Settings#

cuPyNumeric has a number of runtime settings that can be configured through environment variables.

`doctor`#

Type:: bool (“0” or “1”)
Env var:: CUPYNUMERIC_DOCTOR
Default:: False

Attempt to warn about certain usage patterns that are inefficient with cuPyNumeric.

`doctor_format`#

Type:: DoctorFormat (“plain”, “csv”, or “json”)
Env var:: CUPYNUMERIC_DOCTOR_FORMAT
Default:: ‘plain’

Format for cuPyNumeric output: plain, json, or csv.

`doctor_filename`#

Type:: str
Env var:: CUPYNUMERIC_DOCTOR_FILENAME
Default:: None

A filename for a file to dump cuPyNumeric output to, otherwise stdout.

`doctor_filename`#

Type:: bool (“0” or “1”)
Env var:: CUPYNUMERIC_DOCTOR_TRACEBACK
Default:: False

Whether cuPyNumeric Doctor output should include full tracebacks.

`preload_cudalibs`#

Type:: bool (“0” or “1”)
Env var:: CUPYNUMERIC_PRELOAD_CUDALIBS
Default:: False

Preload and initialize handles of all CUDA libraries (cuBLAS, cuSOLVER, etc.) used in cuPyNumeric.

`warn`#

Type:: bool (“0” or “1”)
Env var:: CUPYNUMERIC_WARN
Default:: False

Turn on warnings.

`numpy_compat`#

Type:: bool (“0” or “1”)
Env var:: CUPYNUMERIC_NUMPY_COMPATIBILITY
Default:: False

cuPyNumeric will issue additional tasks to match numpy’s results and behavior. This is currently used in the following APIs: nanmin, nanmax, nanargmin, nanargmax

`fallback_stacktrace`#

Type:: bool (“0” or “1”)
Env var:: CUPYNUMERIC_FALLBACK_STACKTRACE
Default:: False

Whether to dump a full stack trace whenever cuPyNumeric emits a warning about falling back to Numpy routines.

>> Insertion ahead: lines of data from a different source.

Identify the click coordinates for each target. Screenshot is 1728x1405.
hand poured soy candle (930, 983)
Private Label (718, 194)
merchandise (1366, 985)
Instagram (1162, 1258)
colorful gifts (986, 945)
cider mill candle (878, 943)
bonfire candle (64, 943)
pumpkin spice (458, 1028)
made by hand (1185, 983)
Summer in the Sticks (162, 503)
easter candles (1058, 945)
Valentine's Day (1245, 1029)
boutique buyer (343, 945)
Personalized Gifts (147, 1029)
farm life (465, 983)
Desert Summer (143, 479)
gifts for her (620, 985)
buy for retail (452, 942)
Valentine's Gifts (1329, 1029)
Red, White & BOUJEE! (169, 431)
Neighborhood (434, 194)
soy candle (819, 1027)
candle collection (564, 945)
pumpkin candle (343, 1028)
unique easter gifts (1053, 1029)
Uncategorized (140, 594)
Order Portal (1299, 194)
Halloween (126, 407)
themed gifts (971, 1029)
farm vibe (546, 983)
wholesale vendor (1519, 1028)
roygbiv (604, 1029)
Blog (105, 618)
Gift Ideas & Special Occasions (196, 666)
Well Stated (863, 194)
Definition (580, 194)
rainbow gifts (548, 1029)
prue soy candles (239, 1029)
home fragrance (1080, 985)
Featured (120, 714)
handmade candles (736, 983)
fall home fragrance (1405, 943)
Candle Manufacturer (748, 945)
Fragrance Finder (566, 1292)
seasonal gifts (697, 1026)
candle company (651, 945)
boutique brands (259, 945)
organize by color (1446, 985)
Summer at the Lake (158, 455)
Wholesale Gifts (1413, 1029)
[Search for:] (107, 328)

This is a read-only environment variable setting used by the runtime.

`fast_math`#

Type:: bool (“0” or “1”)
Env var:: CUPYNUMERIC_FAST_MATH
Default:: False

Enable certain optimized execution modes for floating-point math operations, that may violate strict IEEE specifications. Currently this flag enables the acceleration of single-precision cuBLAS routines using TF32 tensor cores.

This is a read-only environment variable setting used by the runtime.

`ufunc_native`#

Type:: bool (“0” or “1”)
Env var:: CUPYNUMERIC_UFUNC_NATIVE
Default:: False

Enable the experimental native C++ ufunc dispatch path.

This is a read-only environment variable setting used by the runtime.

`min_gpu_chunk`#

Type:: int
Env var:: CUPYNUMERIC_MIN_GPU_CHUNK
Default:: 65536 (test-mode default: 2)

Minimum chunk size for GPU operations.

This is a read-only environment variable setting used by the runtime.

`min_cpu_chunk`#

Type:: int
Env var:: CUPYNUMERIC_MIN_CPU_CHUNK
Default:: 1024 (test-mode default: 2)

Minimum chunk size for CPU operations.

This is a read-only environment variable setting used by the runtime.

`min_omp_chunk`#

Type:: int
Env var:: CUPYNUMERIC_MIN_OMP_CHUNK
Default:: 8192 (test-mode default: 2)

Minimum chunk size for OpenMP operations.

This is a read-only environment variable setting used by the runtime.

`matmul_cache_size`#

Type:: int
Env var:: CUPYNUMERIC_MATMUL_CACHE_SIZE
Default:: 134217728 (test-mode default: 4096)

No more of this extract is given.